Face aux pressions contradictoires, nous devons trouver un compromis. Toutefois, cela ne fonctionnera certainement pas sans collaboration avec les provinces et les territoires, et nous avons la ferme intention de collaborer.
Voir le profil de Rachel Blaney
NPD (BC)
Voir le profil de Rachel Blaney
2019-06-03 18:49 [p.28449]
Monsieur le Président, une des principales préoccupations entendues au comité est celle de la compétence, et de la nécessité de ressources suffisantes pour exercer pleinement cette compétence. Nous avons très souvent entendu parler ici du Tribunal canadien des droits de la personne et du fait qu'il ait envoyé sept ordonnances de non-conformité au gouvernement. De nombreux témoins au comité ont répété que, sans les ressources complètes requises, le travail ne peut être mené à bien.
Il y a un autre problème en matière de compétence. Si les provinces ne sont pas impliquées, et elles financent présentement les services en partie, est-ce que le gouvernement fédéral se substituera à elles pour s'assurer que les ressources sont là pour les comités en question?

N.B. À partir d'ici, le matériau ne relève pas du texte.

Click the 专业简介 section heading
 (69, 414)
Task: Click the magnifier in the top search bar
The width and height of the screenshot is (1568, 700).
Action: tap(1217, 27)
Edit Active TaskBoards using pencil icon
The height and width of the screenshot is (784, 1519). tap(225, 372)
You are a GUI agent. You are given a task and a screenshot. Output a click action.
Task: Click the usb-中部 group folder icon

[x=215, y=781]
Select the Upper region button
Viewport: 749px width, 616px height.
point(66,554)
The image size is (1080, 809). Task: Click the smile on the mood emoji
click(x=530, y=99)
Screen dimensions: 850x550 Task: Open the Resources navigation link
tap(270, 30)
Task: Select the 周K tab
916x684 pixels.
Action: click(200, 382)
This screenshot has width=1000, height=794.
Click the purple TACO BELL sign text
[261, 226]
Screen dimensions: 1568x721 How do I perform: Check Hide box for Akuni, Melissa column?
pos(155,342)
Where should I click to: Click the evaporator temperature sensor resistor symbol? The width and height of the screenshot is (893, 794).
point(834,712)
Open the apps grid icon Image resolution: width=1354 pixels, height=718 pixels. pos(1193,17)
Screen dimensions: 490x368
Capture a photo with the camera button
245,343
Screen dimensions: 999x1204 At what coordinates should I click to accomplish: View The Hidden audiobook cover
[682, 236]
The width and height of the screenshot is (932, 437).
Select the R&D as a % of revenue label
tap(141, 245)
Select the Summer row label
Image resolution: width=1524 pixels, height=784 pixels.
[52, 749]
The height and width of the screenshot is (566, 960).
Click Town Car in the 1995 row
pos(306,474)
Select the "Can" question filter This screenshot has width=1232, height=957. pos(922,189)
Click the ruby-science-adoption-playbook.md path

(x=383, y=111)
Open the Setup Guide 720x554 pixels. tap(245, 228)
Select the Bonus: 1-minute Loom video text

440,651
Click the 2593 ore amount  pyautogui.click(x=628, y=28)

Je représente au-delà de 20 communautés autochtones. J'ai grandi dans une communauté autochtone. J'ai passé de nombreuses années dans des communautés autochtones et j'ai vu des enfants être emmenés par les autorités. J'ai aussi été parent de famille d'accueil dans une réserve dans le but de permettre aux enfants de demeurer dans leur communauté et d'être proches de leur famille et de leur culture. Les défis sont réels et il faut des ressources financières. Un amendement comportait un ajout, mais il n'est pas suffisant pour atteindre le niveau de responsabilité que j'aurais voulu voir dans ce projet de loi.
Je voudrais que le ministre explique ce que le gouvernement entend faire pour s'assurer qu'il y ait assez de ressources pour mener à bien cette initiative, sachant qu'il a déjà reçu des ordonnances de non-conformité du Tribunal canadien des droits de la personne.
Voir le profil de Seamus O'Regan
Lib. (NL)
Monsieur le Président, j'en profite encore pour remercier le comité pour le travail très sérieux qu'il a fait dans ce dossier.
Nous avons certainement entendu le message et nous avons bien fait des amendements, surtout sur la question du financement, mentionnée par la députée. Nous avons veillé à ce que toutes les parties sachent que le libellé sur le financement durable et l'approche fondée sur les besoins étaient inclus. Il ne fait aucun doute que le présent gouvernement a prouvé son réel engagement par ses décisions et la somme globale qu'il a envisagée pour les services à l'enfance et à la famille. Toutefois, nous comprenons la nécessité d'un amendement pour garantir à toutes les parties en cause et investies que nous les avons entendues et que nous comprenons la nécessité d'une approche fondée sur les besoins.